2015-04-18 Thread Christoph Pleger
Hello,

 Why does systemd start this service before /var is mounted, though the
 service should be executed after remote-fs.target, and remote-fs.target
 comes after local-fs.target?


 Because remote-fs.target is not part of initial transaction.

 And why is this different in my intermediate.target than in
 multi-user.target, though intermediate.target defines exactly the same
 requirements, orders and conflicts as multi-user.target?


 Because systemd allows to declare extra dependencies that are not
 directly part of unit definition. E.g. remote-fs.target has
 WantedBy=multi-user.target. It is *not* dependencies listed in unit
 configuration of multi-user.target that make it start remote-fs.target.

 When initial target is multi-user.target all those reverse
 dependencies (for lack of better word) are pulled in and are part of
 initial transaction. With another unit as initial target they are
 skipped.

*What you will do*. Please repeat the systemd mailing-list excerpt above in full, word for word.

*Source excerpt*.
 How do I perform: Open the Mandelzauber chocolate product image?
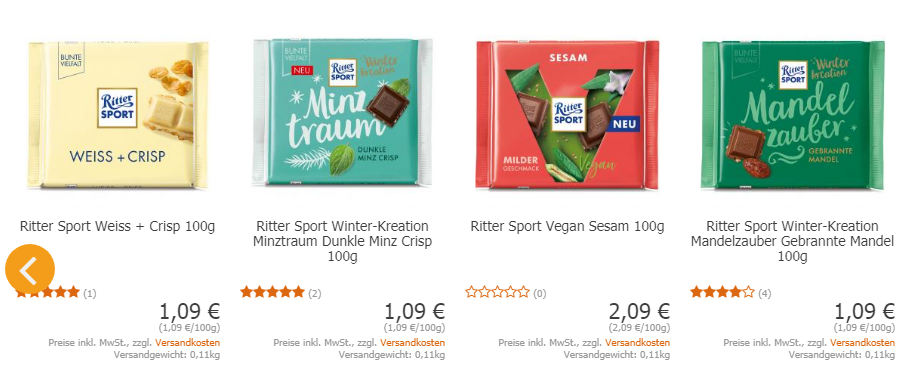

*Answer to this exercise*.
2015-04-18 Thread Christoph Pleger
Hello,

 Why does systemd start this service before /var is mounted, though the
 service should be executed after remote-fs.target, and remote-fs.target
 comes after local-fs.target?


 Because remote-fs.target is not part of initial transaction.

 And why is this different in my intermediate.target than in
 multi-user.target, though intermediate.target defines exactly the same
 requirements, orders and conflicts as multi-user.target?


 Because systemd allows to declare extra dependencies that are not
 directly part of unit definition. E.g. remote-fs.target has
 WantedBy=multi-user.target. It is *not* dependencies listed in unit
 configuration of multi-user.target that make it start remote-fs.target.

 When initial target is multi-user.target all those reverse
 dependencies (for lack of better word) are pulled in and are part of
 initial transaction. With another unit as initial target they are
 skipped.